Trump issued a statement less than an hour after Bush’s death being announced and the White House lowered its flag to half mast. “Melania and I join with a grieving nation to mourn the loss of former President George HW Bush, who passed away last night.
“Through his essential authenticity, disarming wit, and unwavering commitment to faith, family, and country, President Bush inspired generations of his fellow Americans to public service — to be, in his words, ‘a thousand points of light’ illuminating the greatness, hope, and opportunity of America to the world.”
The current president noted Bush’s service in the second world war, at the CIA and in political office. He served as vice-president for eight years during Ronald Reagan’s two terms as president, before being elected to the White House himself, culminating in “a peaceful and victorious conclusion of the cold war”.
The statement added: “Along with his full life of service to country, we will remember President Bush for his devotion to family – especially the love of his life, Barbara. His example lives on, and will continue to stir future Americans to pursue a greater cause. Our hearts ache with his loss, and we, with the American people, send our prayers to the entire Bush family, as we honor the life and legacy of 41.”

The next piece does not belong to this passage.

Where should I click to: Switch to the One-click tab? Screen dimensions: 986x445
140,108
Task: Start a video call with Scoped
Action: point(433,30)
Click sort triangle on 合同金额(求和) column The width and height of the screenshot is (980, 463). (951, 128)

Trump has previously clashed bitterly with the Bush family, but the speed and warmth of the statement contrasted with his slow response to the death of Republican Senator John McCain earlier this year. The president did not attend McCain’s funeral, where Obama and George W Bush both delivered tributes.
Read also: George Bush Senior In 10 Dates
Obama visited George HW Bush at his residence in Houston earlier this week in what was described as a rekindling of what was already a warm friendship. On Friday Obama, the 44th president, said in a statement that America had “lost a patriot and humble servant”. He continued: “It’s a legacy of service that may never be matched, even though he’d want all of us to try.

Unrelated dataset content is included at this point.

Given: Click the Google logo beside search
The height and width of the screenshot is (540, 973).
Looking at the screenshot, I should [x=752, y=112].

“After seventy-three years of marriage, George and Barbara Bush are together again now, two points of light that never dimmed, two points of light that ignited countless others with their example … Our thoughts are with the entire Bush family tonight – and all who were inspired by George and Barbara’s example.”
Bill Clinton, who defeated Bush in the 1992 presidential election, said he and Hillary gave thanks for Bush’s “great long life of service, love and friendship”. “ I will be forever grateful for the friendship we formed. From the moment I met him as a young governor invited to his home in Kennebunkport, I was struck by the kindness he showed to Chelsea, by his innate and genuine decency, and by his devotion to Barbara, his children and their growing brood.
“He never stopped serving. I saw it up close, working with him on tsunami relief in Asia and here at home after Hurricane Katrina,” said Clinton, adding that he would “always hold our friendship as one of my life’s greatest gifts”.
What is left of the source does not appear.